▸ What you have to do:
Reproduce each record verbatim, images excluded.

-- Recorded information follows --

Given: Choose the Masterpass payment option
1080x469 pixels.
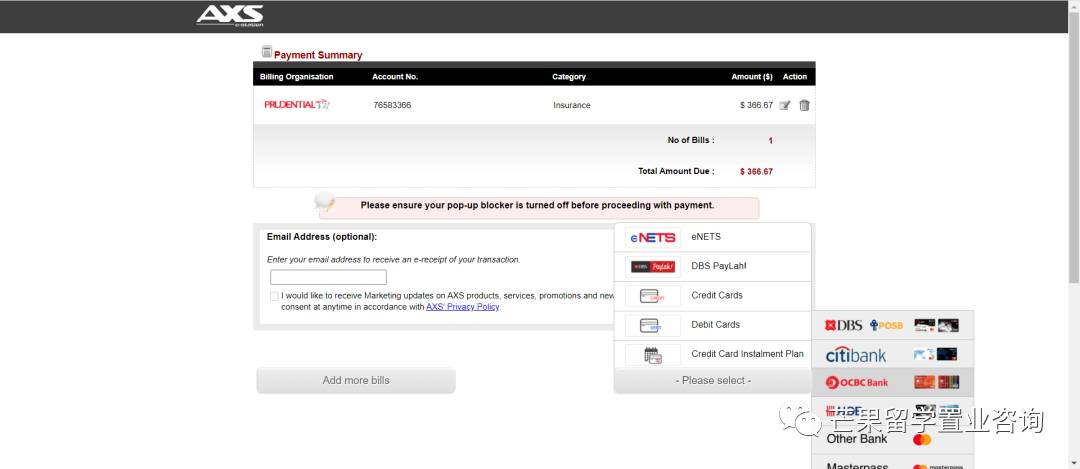Looking at the screenshot, I should tap(891, 465).

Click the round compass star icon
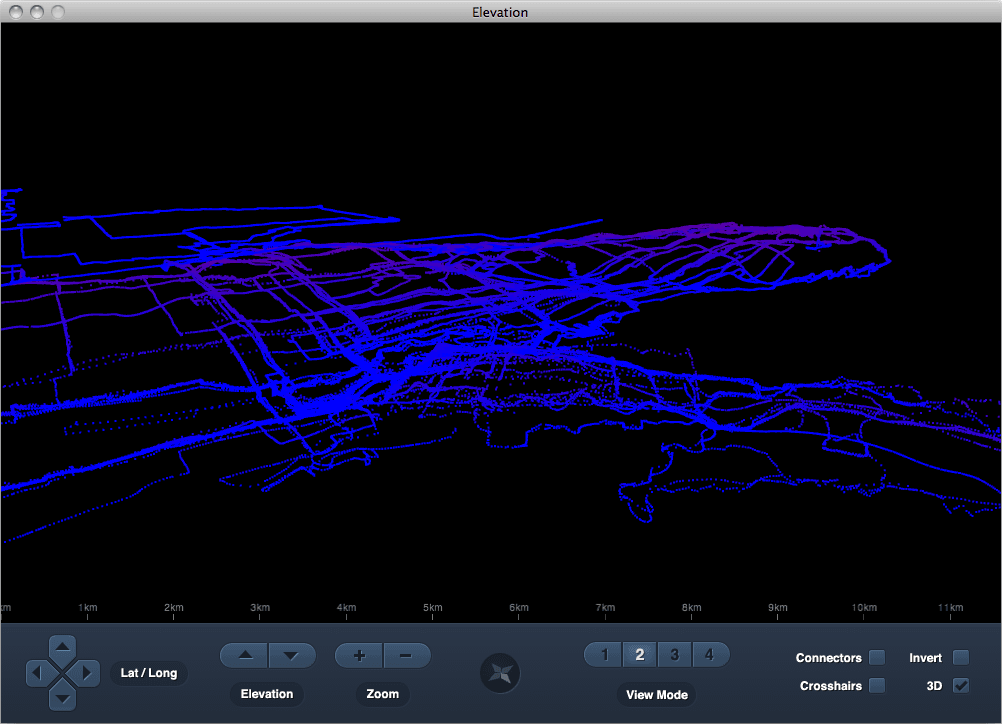[x=500, y=674]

-- Recorded information concluded --

▸ Your solution:
Given: Choose the Masterpass payment option
1080x469 pixels.
Looking at the screenshot, I should tap(891, 465).

Click the round compass star icon
[x=500, y=674]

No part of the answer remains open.